In June 2020, Glenmark became the first company in India to receive regulatory clearance for manufacturing and marketing favipiravir 200mg tablet (marketed as FabiFlu) as part of an accelerated approval process, in view of the emergency situation of the COVID-19 outbreak in the country. (Also see "Flutter Over Debut Of Glenmark's Favipiravir For COVID-19 In India" - Scrip, 22 Jun, 2020.)

Glenmark, which developed in-house both the active pharmaceutical ingredient and the formulation for the oral antiviral, has since launched the 400mg strength of favipiravir on the market to reduce the pill burden of COVID-19 treatment. (Also see "Coronavirus Update: Favipiravir Scores In Phase III Trial" - Scrip, 24 Jul, 2020.)

There are over half a dozen cut-price favipiravir brands already on the Indian market, including a version from India’s top-ranked drug firm Sun Pharmaceutical Industries Ltd.. Favipiravir originator, Japan's Fujifilm Toyama Chemical Co. Ltd., in August launched its brand Avigan through partner Dr. Reddy's Laboratories Ltd. on the Indian market, highlighting aspects such as the large amount of safety data and superior shelf-life of its product. (Also see "Can Avigan Bite Into Buzzing Indian Favipiravir Market?" - Scrip, 20 Aug, 2020.)
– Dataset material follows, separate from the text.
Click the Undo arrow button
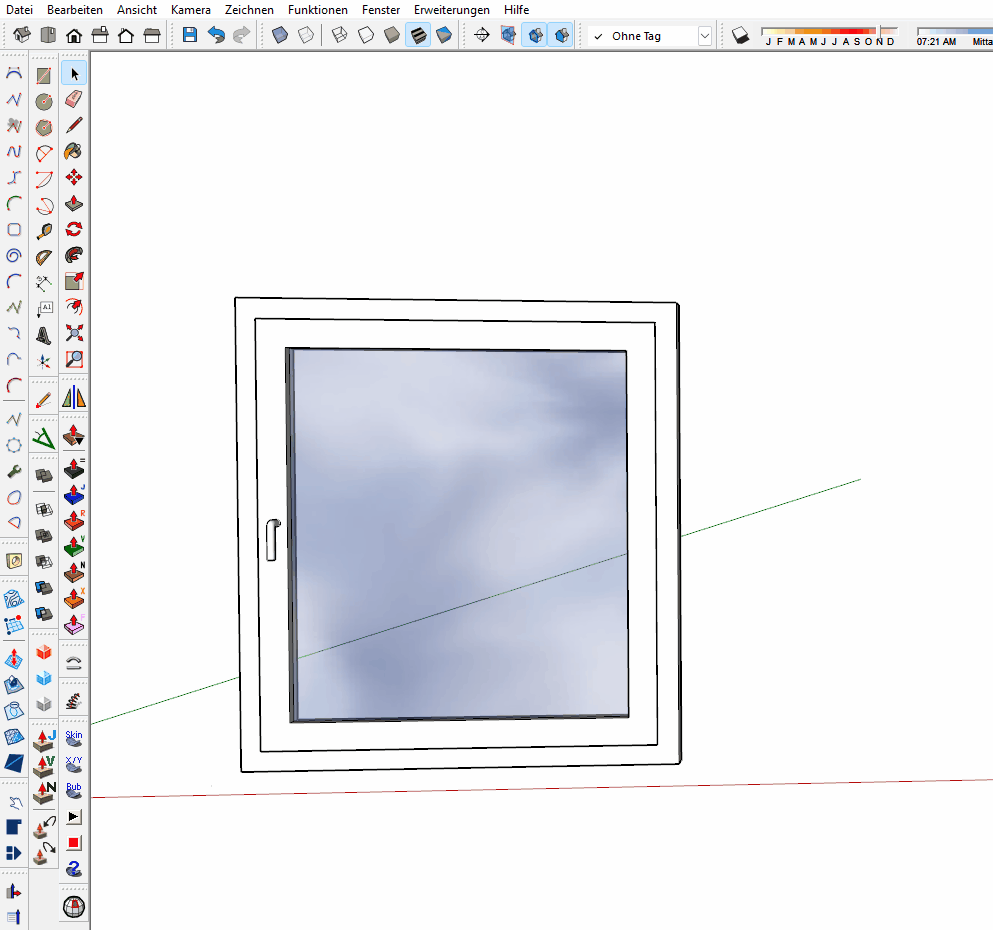 point(216,35)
Celltrion Gets Korea Approval For Antibody Trials

Celltrion, Inc. has received an IND approval from South Korea's Ministry of Food and Drug Safety (MFDS) to begin a Phase III clinical trial with CT-P59, its monoclonal antibody candidate for the preventive treatment of COVID-19.

The company will conduct the trial in about 1,000 subjects - both asymptomatic COVID-19 patients and close contacts of COVID-19 patients - mainly in South Korea. The therapy generates antibodies once it is administered, so is expected to prevent infections in high-risk populations such as medical staff and older people.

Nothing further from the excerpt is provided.